Text provided ::

┌──

Under the scheme, pharmacists in Brooklyn and Suffolk County resold drugs to patients that were illegally obtained on the black market.
The scam endangered the health of patients by exposing them to drugs of unknown origin and potency.
In some cases, the drugs were mislabeled or may have expired, said state Attorney General Eric Schneiderman.
“The ringleaders of this complex scheme not only cheated the Medicaid program out of millions of dollars, but preyed on some of New York’s most vulnerable patients just to make a quick buck,” Scheiderman said.
The defendants include Glenn Schabel, the supervising pharmacists at MOMS Pharmacy and Allion HealtCare , who allegedly accepted more than $274 mllion worth of black HIV medications from a web of shell companies.
The firms were controlled by Stephen Manuel Costa, a 27-year-old Florida resident, who is accused of disguising the sale of the black market medications for resale to MOMS patients, many of whom were on Medicaid, the government health insurance program for the needy.
Another pharmacist, Ira Gross, is accused of brokering the sales of the diverted drugs between Schabel and Costa. And a fourth defendant, Harry Abolafia, allegedly created false invoices for Coats’s companies to make the illegal transactions appear legitimate.
For their efforts, Schabel, Gross and Abolafai were paid millions of dollars by Costa for participating in the scam.
NY Medicaid Inspector General James Cox’s assisted in the probe and its pharmacy investigators helped recover millions of dollars of black market Medications.
“Creating a black market with taxpayer-funded HIV medications is an insidious and costly fraud,” Cox said.

└──

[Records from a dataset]
┌──

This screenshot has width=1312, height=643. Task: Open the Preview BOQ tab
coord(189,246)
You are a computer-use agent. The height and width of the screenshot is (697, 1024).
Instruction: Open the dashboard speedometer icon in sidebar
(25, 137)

└──
┌──

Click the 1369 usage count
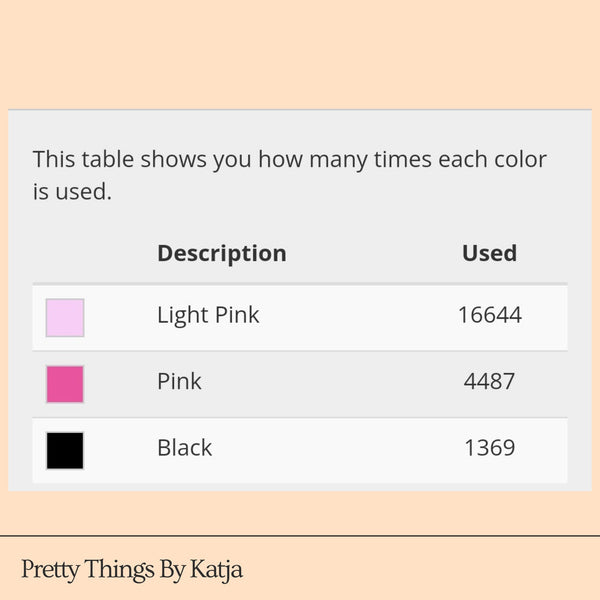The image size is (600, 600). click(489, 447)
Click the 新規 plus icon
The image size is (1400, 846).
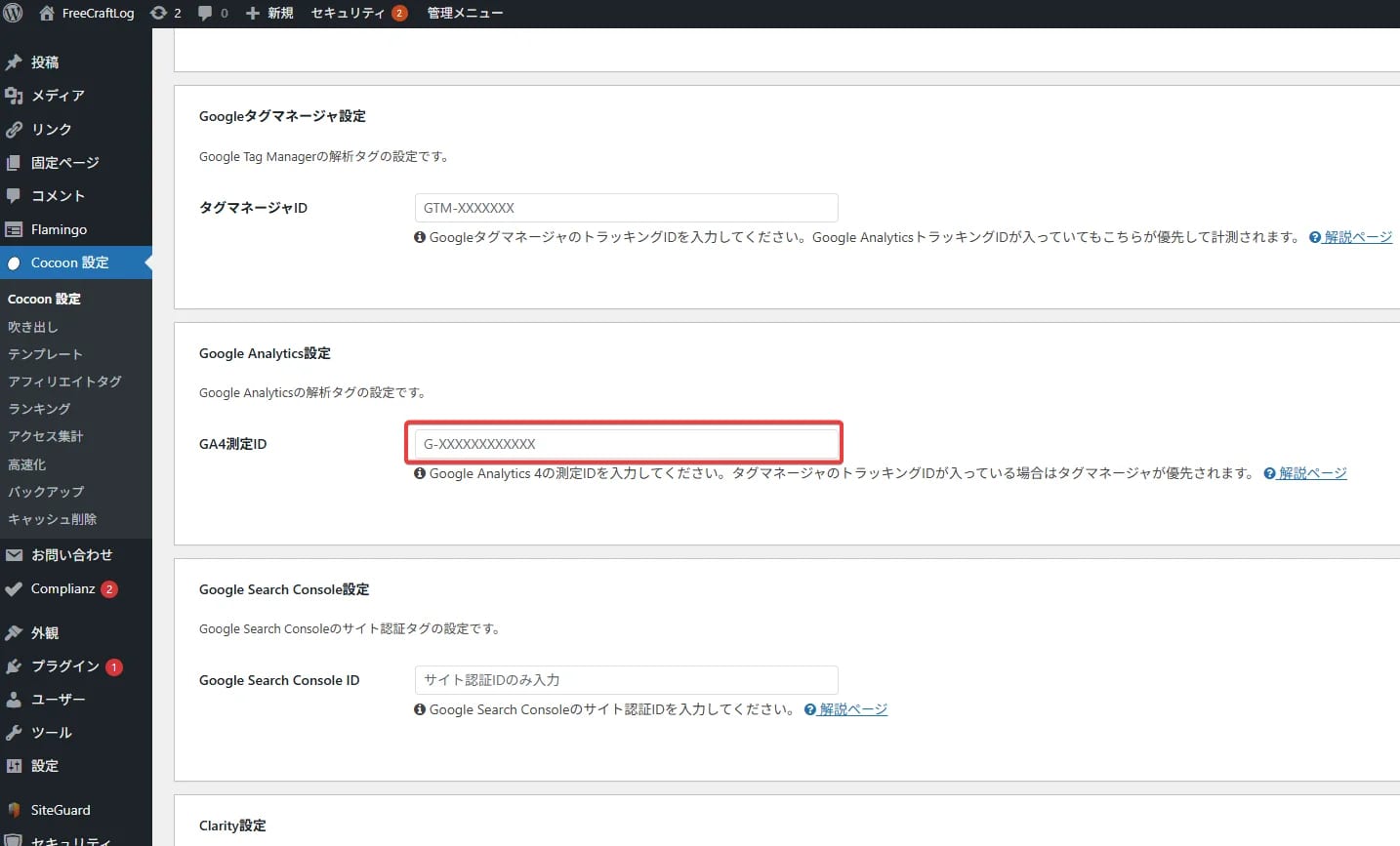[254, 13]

└──

Work item A ::
In the article on the Medicaid drug scheme, how old is Stephen Manuel Costa?
Work item B ::
Name every defendant in the Medicaid drug scheme article.
Work item C ::
From the article on the Medicaid drug scheme, extract the stretch from "NY Medicaid Inspector" through "black market Medications.".

Expected output A ::
27

Expected output B ::
Glenn Schabel
Stephen Manuel Costa
Ira Gross
Harry Abolafia

Expected output C ::
NY Medicaid Inspector General James Cox’s assisted in the probe and its pharmacy investigators helped recover millions of dollars of black market Medications.